[Stored data entries]
"""

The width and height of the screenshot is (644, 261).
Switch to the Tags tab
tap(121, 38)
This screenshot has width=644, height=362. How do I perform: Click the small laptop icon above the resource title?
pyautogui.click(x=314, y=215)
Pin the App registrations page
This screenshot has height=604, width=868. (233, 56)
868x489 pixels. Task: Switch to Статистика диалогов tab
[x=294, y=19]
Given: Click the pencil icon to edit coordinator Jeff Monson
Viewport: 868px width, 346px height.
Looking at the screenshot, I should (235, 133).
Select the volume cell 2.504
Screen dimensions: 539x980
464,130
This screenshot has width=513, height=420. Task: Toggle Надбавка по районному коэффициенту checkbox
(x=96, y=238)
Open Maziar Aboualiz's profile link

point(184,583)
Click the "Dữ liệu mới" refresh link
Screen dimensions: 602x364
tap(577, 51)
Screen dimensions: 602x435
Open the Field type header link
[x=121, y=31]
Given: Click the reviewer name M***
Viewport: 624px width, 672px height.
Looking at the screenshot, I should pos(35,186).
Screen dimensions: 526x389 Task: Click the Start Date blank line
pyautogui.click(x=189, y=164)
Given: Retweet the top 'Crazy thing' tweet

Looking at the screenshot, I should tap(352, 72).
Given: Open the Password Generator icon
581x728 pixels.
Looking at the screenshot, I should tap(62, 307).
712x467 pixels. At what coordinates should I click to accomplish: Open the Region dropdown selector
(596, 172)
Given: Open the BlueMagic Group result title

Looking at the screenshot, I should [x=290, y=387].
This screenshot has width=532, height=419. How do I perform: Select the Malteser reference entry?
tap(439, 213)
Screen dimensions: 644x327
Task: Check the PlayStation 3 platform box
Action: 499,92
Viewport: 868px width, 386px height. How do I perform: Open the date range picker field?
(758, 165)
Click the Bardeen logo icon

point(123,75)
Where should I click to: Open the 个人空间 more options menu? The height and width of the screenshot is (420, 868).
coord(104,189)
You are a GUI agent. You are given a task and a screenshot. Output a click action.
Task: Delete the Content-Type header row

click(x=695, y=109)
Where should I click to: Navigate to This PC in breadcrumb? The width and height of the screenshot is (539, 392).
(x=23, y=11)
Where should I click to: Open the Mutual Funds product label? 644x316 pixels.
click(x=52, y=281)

"""

Every entry above should be written out again, precisely.

The width and height of the screenshot is (644, 261).
Switch to the Tags tab
tap(121, 38)
This screenshot has width=644, height=362. How do I perform: Click the small laptop icon above the resource title?
pyautogui.click(x=314, y=215)
Pin the App registrations page
This screenshot has height=604, width=868. (233, 56)
868x489 pixels. Task: Switch to Статистика диалогов tab
[x=294, y=19]
Given: Click the pencil icon to edit coordinator Jeff Monson
Viewport: 868px width, 346px height.
Looking at the screenshot, I should (235, 133).
Select the volume cell 2.504
Screen dimensions: 539x980
464,130
This screenshot has width=513, height=420. Task: Toggle Надбавка по районному коэффициенту checkbox
(x=96, y=238)
Open Maziar Aboualiz's profile link

point(184,583)
Click the "Dữ liệu mới" refresh link
Screen dimensions: 602x364
tap(577, 51)
Screen dimensions: 602x435
Open the Field type header link
[x=121, y=31]
Given: Click the reviewer name M***
Viewport: 624px width, 672px height.
Looking at the screenshot, I should pos(35,186).
Screen dimensions: 526x389 Task: Click the Start Date blank line
pyautogui.click(x=189, y=164)
Given: Retweet the top 'Crazy thing' tweet

Looking at the screenshot, I should tap(352, 72).
Given: Open the Password Generator icon
581x728 pixels.
Looking at the screenshot, I should tap(62, 307).
712x467 pixels. At what coordinates should I click to accomplish: Open the Region dropdown selector
(596, 172)
Given: Open the BlueMagic Group result title

Looking at the screenshot, I should [x=290, y=387].
This screenshot has width=532, height=419. How do I perform: Select the Malteser reference entry?
tap(439, 213)
Screen dimensions: 644x327
Task: Check the PlayStation 3 platform box
Action: 499,92
Viewport: 868px width, 386px height. How do I perform: Open the date range picker field?
(758, 165)
Click the Bardeen logo icon

point(123,75)
Where should I click to: Open the 个人空间 more options menu? The height and width of the screenshot is (420, 868).
coord(104,189)
You are a GUI agent. You are given a task and a screenshot. Output a click action.
Task: Delete the Content-Type header row

click(x=695, y=109)
Where should I click to: Navigate to This PC in breadcrumb? The width and height of the screenshot is (539, 392).
(x=23, y=11)
Where should I click to: Open the Mutual Funds product label? 644x316 pixels.
click(x=52, y=281)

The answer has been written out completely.